● EXTRAIT CHOISI

***

Quel est l’efficacité des aires marines protégées en matière de protection des océans ? Quel impact écologique ? Quelles réglementations ?

L’océan est un écosystème fondamental pour l’équilibre écologique de la planète. Il régule le climat, absorbe une grande part des émissions de CO2 d’origine humaine et de la chaleur produite par le réchauffement climatique. Il a un effet tampon sur les changements écologiques, et abrite une biodiversité essentielle.

Protéger l’océan est donc l’un des enjeux majeurs de la transition écologique et sociale. Et sur ce sujet, les études scientifiques sont claires : il faudrait mettre sous protection au minimum 30 à 50% des surfaces océaniques pour préserver les écosystèmes des océans mondiaux. L’ONU a d’ailleurs publié une feuille de route fixant un objectif de 30% des zones océaniques protégées en 2030.

***

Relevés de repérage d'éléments
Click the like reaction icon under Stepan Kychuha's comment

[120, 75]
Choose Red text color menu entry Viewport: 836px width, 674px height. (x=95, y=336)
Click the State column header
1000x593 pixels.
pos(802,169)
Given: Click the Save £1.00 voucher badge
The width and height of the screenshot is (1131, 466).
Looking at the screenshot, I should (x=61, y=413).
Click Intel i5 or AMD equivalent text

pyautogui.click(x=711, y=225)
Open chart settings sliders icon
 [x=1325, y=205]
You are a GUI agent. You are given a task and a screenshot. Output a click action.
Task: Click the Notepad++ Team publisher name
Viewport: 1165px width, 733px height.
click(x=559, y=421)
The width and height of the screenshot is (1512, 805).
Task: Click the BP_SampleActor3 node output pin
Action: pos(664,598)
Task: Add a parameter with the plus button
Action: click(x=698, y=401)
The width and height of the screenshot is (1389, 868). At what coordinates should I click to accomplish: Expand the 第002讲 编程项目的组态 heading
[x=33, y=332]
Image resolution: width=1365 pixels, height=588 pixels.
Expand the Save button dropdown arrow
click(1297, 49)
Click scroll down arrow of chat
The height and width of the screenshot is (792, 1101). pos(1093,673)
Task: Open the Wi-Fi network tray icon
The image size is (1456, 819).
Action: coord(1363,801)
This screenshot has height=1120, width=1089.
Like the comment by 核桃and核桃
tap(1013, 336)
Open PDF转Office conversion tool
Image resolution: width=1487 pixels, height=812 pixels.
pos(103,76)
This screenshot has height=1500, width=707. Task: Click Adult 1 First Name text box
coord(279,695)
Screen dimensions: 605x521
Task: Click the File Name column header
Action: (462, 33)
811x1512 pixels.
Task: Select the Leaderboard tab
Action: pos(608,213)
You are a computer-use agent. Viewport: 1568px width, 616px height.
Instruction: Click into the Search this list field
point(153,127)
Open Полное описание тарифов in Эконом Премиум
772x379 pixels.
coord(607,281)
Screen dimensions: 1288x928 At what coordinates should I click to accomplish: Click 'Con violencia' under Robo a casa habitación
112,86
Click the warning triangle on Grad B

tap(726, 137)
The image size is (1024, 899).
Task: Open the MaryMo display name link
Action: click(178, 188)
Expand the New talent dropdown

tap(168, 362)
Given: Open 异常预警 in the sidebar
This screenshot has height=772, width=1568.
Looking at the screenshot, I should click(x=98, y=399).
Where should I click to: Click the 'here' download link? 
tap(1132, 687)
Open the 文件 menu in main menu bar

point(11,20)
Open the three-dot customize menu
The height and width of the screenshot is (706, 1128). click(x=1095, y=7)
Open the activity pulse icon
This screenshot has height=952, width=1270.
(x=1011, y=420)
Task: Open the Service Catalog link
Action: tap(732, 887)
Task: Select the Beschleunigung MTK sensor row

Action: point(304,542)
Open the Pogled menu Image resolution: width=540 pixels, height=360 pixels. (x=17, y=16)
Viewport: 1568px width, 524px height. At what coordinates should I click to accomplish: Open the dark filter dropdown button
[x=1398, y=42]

***

● CONSIGNES
a – Actualisez le passage du texte sur les aires marines protégées allant de « Quel est l’efficacité » jusqu'à « une biodiversité essentielle. », en remplaçant « biodiversité » par « faune marine ».
b – Rédigez la suite du texte sur les aires marines protégées, en partant de sa dernière phrase.

● RÉPONSES SUCCESSIVES
a –
Quel est l’efficacité des aires marines protégées en matière de protection des océans ? Quel impact écologique ? Quelles réglementations ?

L’océan est un écosystème fondamental pour l’équilibre écologique de la planète. Il régule le climat, absorbe une grande part des émissions de CO2 d’origine humaine et de la chaleur produite par le réchauffement climatique. Il a un effet tampon sur les changements écologiques, et abrite une faune marine essentielle.

b –
Pour protéger ces zones, on utilise généralement un outil « juridique » : les aires marines protégées. Comme leur nom l’indique, ces aires sont supposées permettre une protection de certaines zones océaniques. Mais les aires protégées sont-elles efficaces ? Protègent-elles vraiment les océans ? Pas vraiment. En fait, derrière les aires marines protégées se cache une triste réalité : l’océan est encore et toujours surexploité et détruit par les activités humaines.

Aires marines protégées : 50 nuances de protection

Dans le monde, environ 8% des surfaces océaniques ont le statut d’aire marine protégée, ce qui est très loin de l’objectif de 30% défini par l’ONU. Environ 17% des eaux nationales des différents Etats ont un statut de protection, et environ 1% des eaux internationales sont « protégées ».

Mais alors, que signifie exactement ce statut d’aire protégée ? Les activités qui dégradent les écosystèmes océaniques sont-elles interdites dans les aires protégées ? Peut-on pêcher dans les aires protégées ? Ou miner les fonds marins ? Eh bien, cela dépend. Le statut d’aire marine protégée varie sensiblement selon les juridictions, et chaque pays est plus ou moins libre de définir ce qu’il entend par « aire marine protégée ».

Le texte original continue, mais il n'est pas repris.